To the Sanders Campaign, Some Voters Do Seem to Be More Equal Than Others

Former Secretary of State Hillary Clinton
In his struggle with Hillary Clinton, Bernie Sanders has ironically embraced some of Bill Clinton’s former swing-voter obsessions. Photo: Melina Mara/The Washington Post via Getty Images

To those of us who made our bones in the Democratic politics of the 1980s and the 1990s, the arguments between Bernie Sanders and Hillary Clinton about the future of the Democratic Party and the mechanics of winning general elections sound familiar, with one camp obsessed with white swing voters, independents, and general-election polls and the other focused on maintaining and nourishing a party base resting on the votes and interests of minorities. The arguments extend into meta-symbolism, with one side associated with youth and change, while the other is identified with paleoliberalism. But it’s also the world turned upside down, with the self-consciously progressive Bernie Sanders making the political arguments once associated with the Clintonian New Democrats, while the “centrist” Hillary Clinton stands for party traditionalists. 

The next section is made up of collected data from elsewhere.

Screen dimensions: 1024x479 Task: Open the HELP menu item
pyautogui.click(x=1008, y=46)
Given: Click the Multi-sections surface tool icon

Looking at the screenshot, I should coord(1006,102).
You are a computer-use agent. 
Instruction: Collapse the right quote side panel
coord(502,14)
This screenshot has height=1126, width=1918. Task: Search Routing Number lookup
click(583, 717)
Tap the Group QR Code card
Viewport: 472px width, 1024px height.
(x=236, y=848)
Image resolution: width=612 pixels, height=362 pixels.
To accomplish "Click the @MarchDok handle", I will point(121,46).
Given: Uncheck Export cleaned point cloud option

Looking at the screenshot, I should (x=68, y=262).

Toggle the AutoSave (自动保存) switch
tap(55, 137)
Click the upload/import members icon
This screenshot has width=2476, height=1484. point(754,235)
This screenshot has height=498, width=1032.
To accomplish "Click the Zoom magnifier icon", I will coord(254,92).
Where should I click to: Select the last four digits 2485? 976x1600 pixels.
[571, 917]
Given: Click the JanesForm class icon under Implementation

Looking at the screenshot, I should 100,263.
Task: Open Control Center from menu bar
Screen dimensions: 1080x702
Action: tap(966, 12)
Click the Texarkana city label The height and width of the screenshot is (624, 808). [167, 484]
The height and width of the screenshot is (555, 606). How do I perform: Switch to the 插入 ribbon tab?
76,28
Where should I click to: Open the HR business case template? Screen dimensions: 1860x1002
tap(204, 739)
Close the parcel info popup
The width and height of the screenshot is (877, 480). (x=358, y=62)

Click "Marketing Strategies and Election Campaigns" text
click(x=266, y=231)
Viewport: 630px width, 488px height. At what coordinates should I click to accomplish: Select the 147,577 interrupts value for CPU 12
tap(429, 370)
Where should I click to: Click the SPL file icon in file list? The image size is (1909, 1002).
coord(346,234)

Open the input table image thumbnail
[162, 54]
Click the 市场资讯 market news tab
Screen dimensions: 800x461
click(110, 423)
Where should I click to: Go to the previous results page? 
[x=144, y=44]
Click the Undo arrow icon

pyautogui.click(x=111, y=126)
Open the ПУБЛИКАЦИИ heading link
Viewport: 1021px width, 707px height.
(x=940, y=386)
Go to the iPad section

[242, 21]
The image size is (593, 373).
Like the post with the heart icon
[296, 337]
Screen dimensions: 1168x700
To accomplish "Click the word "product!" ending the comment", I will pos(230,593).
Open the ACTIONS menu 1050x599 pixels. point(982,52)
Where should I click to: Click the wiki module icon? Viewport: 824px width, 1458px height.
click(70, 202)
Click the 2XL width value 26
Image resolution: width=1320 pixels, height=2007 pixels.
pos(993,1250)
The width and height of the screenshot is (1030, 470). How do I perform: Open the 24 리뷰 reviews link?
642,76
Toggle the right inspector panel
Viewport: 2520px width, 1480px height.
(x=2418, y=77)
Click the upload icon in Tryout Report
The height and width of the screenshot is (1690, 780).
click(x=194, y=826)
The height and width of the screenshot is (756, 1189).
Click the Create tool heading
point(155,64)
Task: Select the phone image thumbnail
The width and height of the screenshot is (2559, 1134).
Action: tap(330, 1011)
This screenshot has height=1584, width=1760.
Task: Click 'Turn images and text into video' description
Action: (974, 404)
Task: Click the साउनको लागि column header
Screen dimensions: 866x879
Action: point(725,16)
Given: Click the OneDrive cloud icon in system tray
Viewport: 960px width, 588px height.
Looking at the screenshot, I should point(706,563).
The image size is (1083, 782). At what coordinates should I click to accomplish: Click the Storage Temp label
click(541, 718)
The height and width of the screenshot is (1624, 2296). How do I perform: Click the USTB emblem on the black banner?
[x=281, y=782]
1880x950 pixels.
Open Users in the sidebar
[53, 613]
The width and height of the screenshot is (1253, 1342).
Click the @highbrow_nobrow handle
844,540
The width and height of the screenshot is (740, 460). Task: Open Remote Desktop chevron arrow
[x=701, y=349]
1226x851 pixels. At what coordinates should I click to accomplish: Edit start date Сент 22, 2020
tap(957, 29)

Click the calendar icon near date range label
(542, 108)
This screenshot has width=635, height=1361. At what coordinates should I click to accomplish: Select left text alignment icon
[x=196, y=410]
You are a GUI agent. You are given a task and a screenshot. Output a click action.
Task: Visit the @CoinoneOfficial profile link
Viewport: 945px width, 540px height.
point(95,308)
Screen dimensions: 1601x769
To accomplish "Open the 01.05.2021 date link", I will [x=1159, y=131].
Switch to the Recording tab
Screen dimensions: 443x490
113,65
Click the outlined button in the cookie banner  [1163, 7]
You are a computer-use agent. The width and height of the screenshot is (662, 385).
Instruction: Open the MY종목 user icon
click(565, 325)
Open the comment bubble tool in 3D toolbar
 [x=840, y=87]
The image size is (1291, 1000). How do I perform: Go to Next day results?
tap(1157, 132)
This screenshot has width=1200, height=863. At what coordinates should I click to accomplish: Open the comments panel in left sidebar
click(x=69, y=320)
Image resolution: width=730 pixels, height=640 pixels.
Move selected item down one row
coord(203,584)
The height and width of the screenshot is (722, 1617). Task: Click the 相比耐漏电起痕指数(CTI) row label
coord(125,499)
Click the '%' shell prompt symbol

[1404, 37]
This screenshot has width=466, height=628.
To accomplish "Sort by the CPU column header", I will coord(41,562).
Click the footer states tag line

When I was working for the quintessentially centrist Democratic Leadership Council, we had an almost-Pavlovian commitment to what political scientists call the median-voter theorem — the belief that political parties succeed when they focus their message not on their core voters but on those at the periphery or just beyond: the “swing voters” who often identify as independents and sometimes even as Republicans. This belief reached its apogee in Bill Clinton’s 1996 reelection effort when Dick Morris and Mark Penn identified two separate categories of swing voters who were the primary focus of the Clinton-Gore campaign’s appeals. A corollary of all this “swinging” was an equally iron commitment to open primaries as a way of ensuring that the party never lost touch with the views of the all-important indies — a positioning that the DLC’s intra-party opponents countered by fighting for closed primaries. 

Unfortunately the “centrist” focus on white swing voters and independents led to the morally dubious attitude of taking “base” voters — especially minorities — for granted as somehow less than equal in the struggle for electoral victory. And in fact, this attitude reflected the arithmetical calculation — which Mark Penn talked about a lot — that swing voters possessed double the electoral value of base voters because they represented a vote denied to the opposition as well as one harvested by one’s own party.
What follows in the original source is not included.